Parents responded to eight questions that described rules (e.g., “limits on the amount of time,” and “limits on the type of content allowed”) and enforcement strategies (e.g., “Consequences if the child accesses when not allowed,” and “Passwords on these devices”) they potentially use to exert behavioral control over their child’s screen time in the home. For each item, parents rated how true it was for them in the last month on a Likert scale ranging from 0 (not true) to 2 (very true). Higher scores reflect more behavioral control of child technology use. Reliability across the three samples was excellent (α = .87). See the online Appendix for further details.

Child weekly screen time

Parents were asked two questions regarding their child’s screen time.
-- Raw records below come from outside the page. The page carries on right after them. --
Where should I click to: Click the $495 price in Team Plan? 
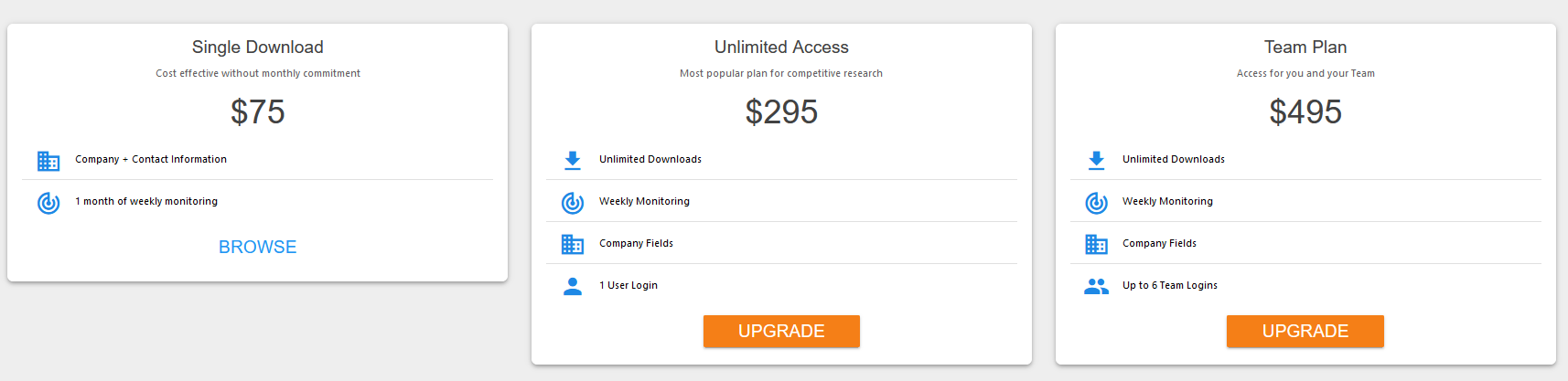pos(1305,111)
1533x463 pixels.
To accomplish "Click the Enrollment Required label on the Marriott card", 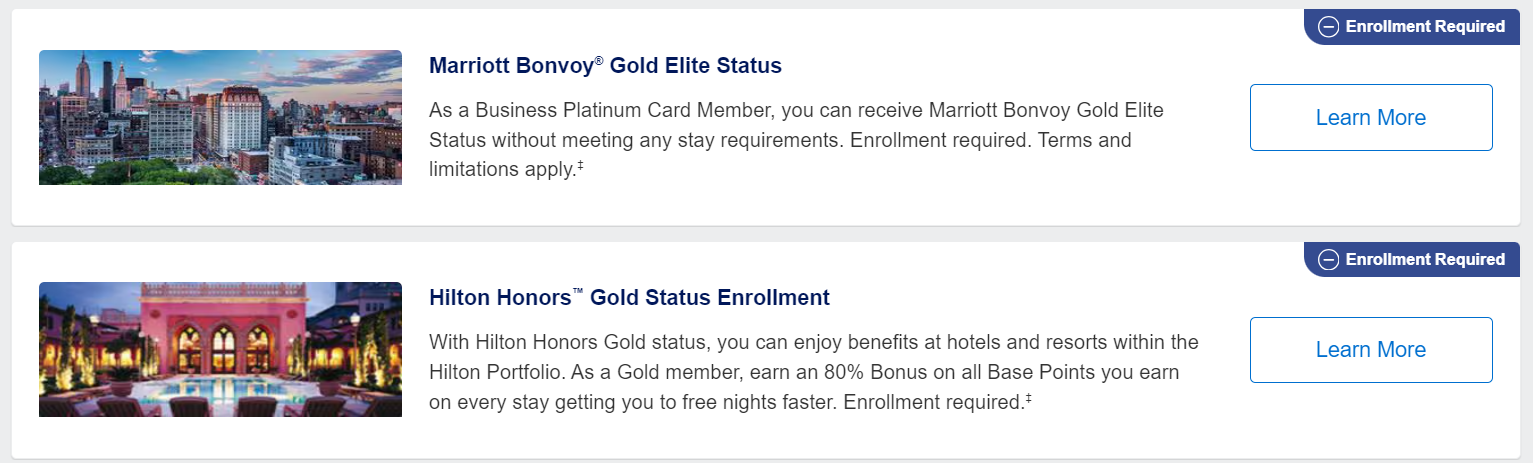I will (x=1425, y=27).
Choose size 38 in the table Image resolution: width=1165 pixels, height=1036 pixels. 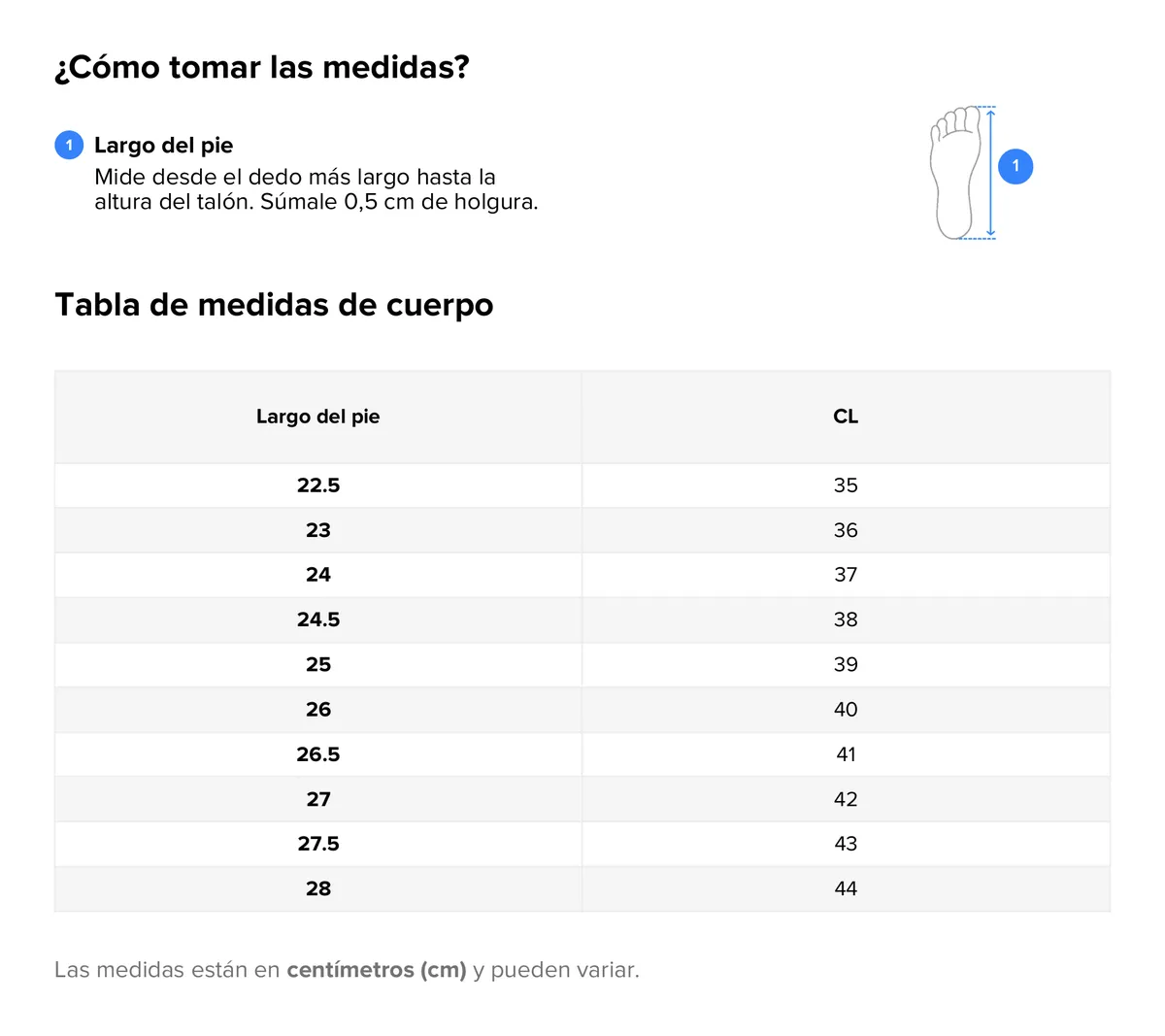(846, 619)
First, they were asked “Now thinking about [target child]’s typical activities, on a typical weekday how much time does [target child] spend doing each of the following at home?” Then, parents were asked the same question about their child’s weekend. Parents responded with the number of daily hours and/or minutes their child engaged in each of the following activities: (1) Watching TV or DVDs, (2) using the computer, (3) playing video games on a console game player (e.g., Xbox, Playstation, Wii), (4) playing on a handheld game console (e.g., Gameboy, PSP, or DS), (5) using a tablet computer (e.g., iPad), and (6) using a smart phone for things like playing games and surfing the Internet (excluding time spent talking on the phone). A daily use (averaged across the weekend and weekday) was calculated by device and then summed across all devices. This sum was used as our interest was in total screen time rather than time in front of any specific device. This method is similar to those used in psychological research (e.g., Gingold, Simon, & Schoendorf, 2014) and industry reports (e.g., Rideout et al., 2010).

Data Analytic Plan

Preliminary analysis of demographic and study variables

The relation of demographic variables (i.e., parent age, gender, race, education; family income, marital status; child age & gender) to the primary outcomes was examined using bivariate correlations. When significant, that demographic variable was controlled in primary analyses. Correlations among study variables also were computed.

Evaluation of the measurement model

A one-factor confirmatory factor analytic measurement model was estimated for each age group prior to estimating a structural model in order to test the fit of the factor structure of the TPS and to determine the factor loadings for each indicator.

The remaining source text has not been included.